À l'instar du maire Coderre, il a soulevé l'exemple de Toronto, dénonçant l'hypocrisie des formations fédéralistes.

« J'aimerais qu'il aille aussi dire ça à Toronto, M. Lebel [...], qu'il dise la même chose en français et en anglais », a lancé M.Duceppe.« On a Tom et Thomas, maintenant on a Denis et Dennis », a ironisé le chef bloquiste, qui a souvent accusé son rival néo-démocrate d'avoir un double discours au cours de la campagne.

Refusant  de se mouiller, le chef du Parti libéral du Canada et député sortant de Papineau, Justin Trudeau, n'a pas indiqué s'il soutenait la décision de Montréal ou s'il s'y opposait. « Je comprends qu'Environnement Canada est en train de s'y pencher avec ses scientifiques », a-t-il dit.

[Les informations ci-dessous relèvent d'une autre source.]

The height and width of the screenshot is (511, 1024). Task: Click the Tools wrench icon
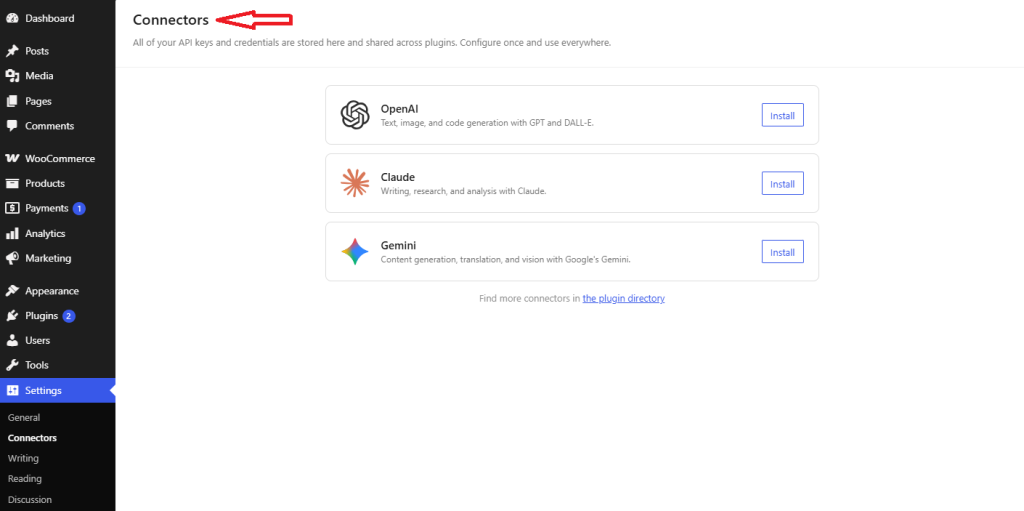tap(12, 365)
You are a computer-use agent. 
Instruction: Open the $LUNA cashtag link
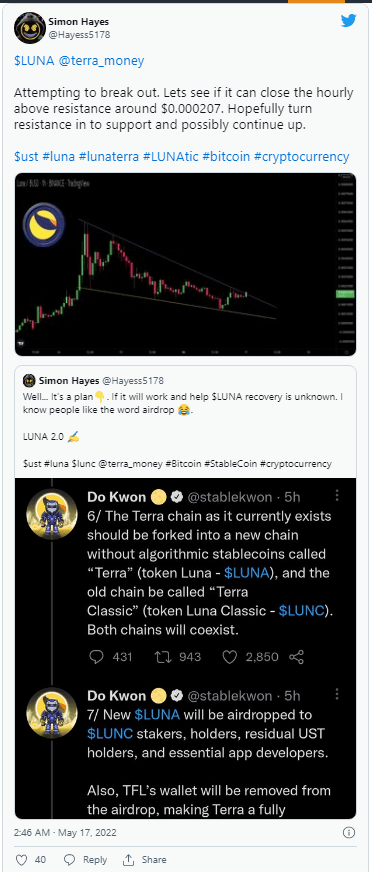pyautogui.click(x=34, y=61)
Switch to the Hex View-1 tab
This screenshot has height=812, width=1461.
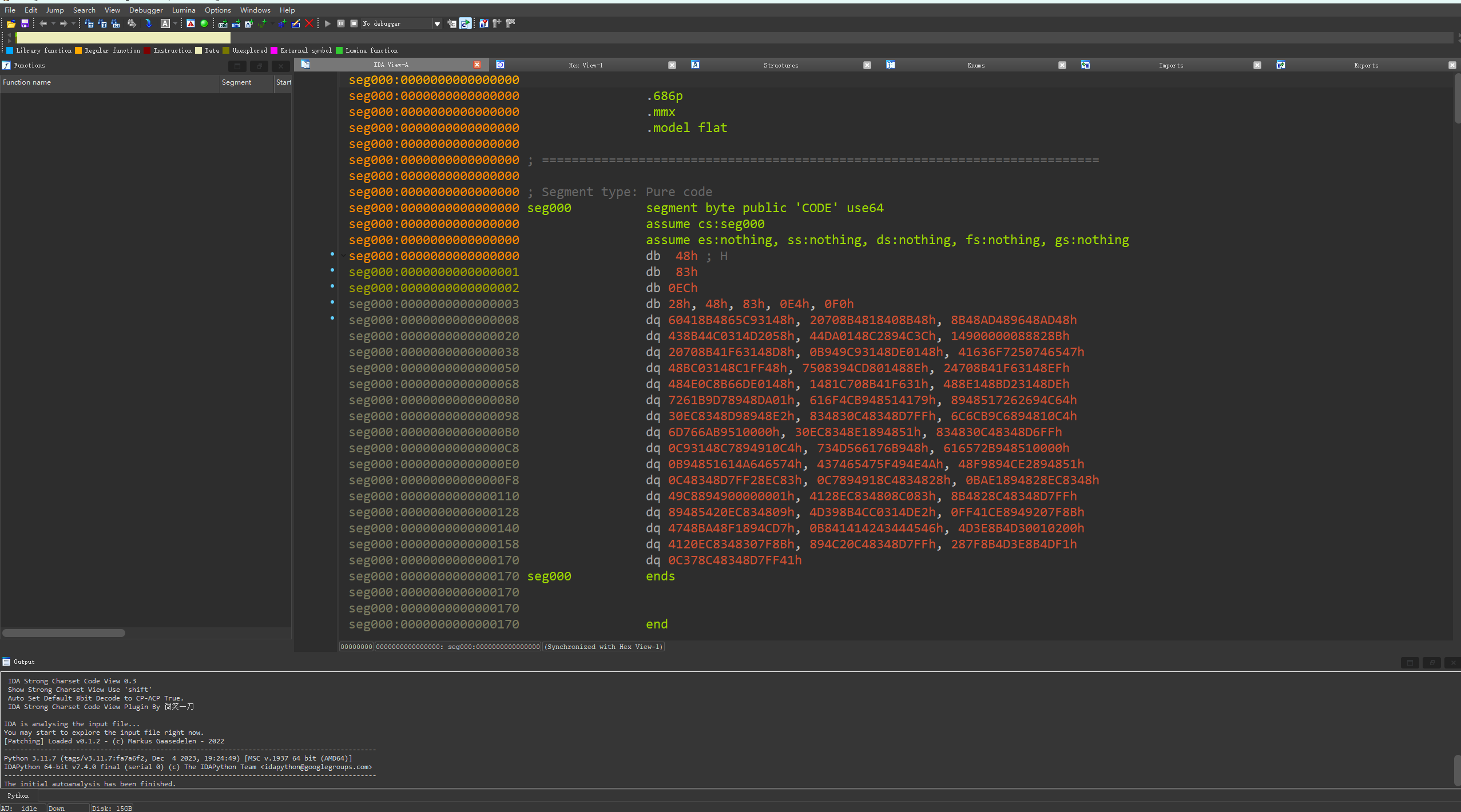point(585,65)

« Je [comprends] à quel point c'est préoccupant qu'on soit rendu à ce point-là avec nos infrastructures, a-t-il affirmé. Que des gens soient aussi inquiets, je le comprends entièrement. ».

Pour sa part, le Parti vert a annoncé dès la semaine dernière son intention de déposer une demande d'injonction pour empêcher la métropole québécoise d'aller de l'avant.

La faute du manque d'infrastructures?

« Je peux vous garantir une chose : que ce soit là ou ailleurs, le fédéral va être un partenaire fiable, [à] long terme pour avoir de l'argent pour de l'infrastructure, pour avoir les usines de traitement des eaux usées », a affirmé Thomas Mulcair, critiquant implicitement les politiques des conservateurs dans ce dossier.

Justin Trudeau a pour sa part réitéré sa promesse d'investir, d'ici 10 ans, 20 milliards dans les « infrastructures vertes, qui [comprennent] des traitements d'eaux usées et l'amélioration de nos infrastructures d'eau ».

Interrogé une deuxième fois sur l'acceptabilité de la décision de Montréal, M. Trudeau, a promis d'être un « meilleur partenaire pour investir tout de suite » que ne le seraient ses rivaux conservateur et néo-démocrate.

M. Harper n'investit pas, alors que M. Mulcair ne le ferait que « dans cinq ans, dans 10 ans, dans 15 ans », a-t-il soutenu.

M. Duceppe a jugé que le responsable de la situation était le gouvernement fédéral, « qui n'a pas investi dans les infrastructures, entre autres les infrastructures relatives à l'assainissement des eaux ». « Ça, c'est grave », a-t-il ajouté, proposant lui aussi « d'investir massivement dans les infrastructures vertes ».

Interrogé sur les déversements d'eaux usées de plus petites municipalités, Denis Lebel avait pour sa part vanté le bilan du gouvernement Harper, affirmant que celui-ci avait réalisé le « plus grand plan [d'infrastructures] de l'histoire du pays ».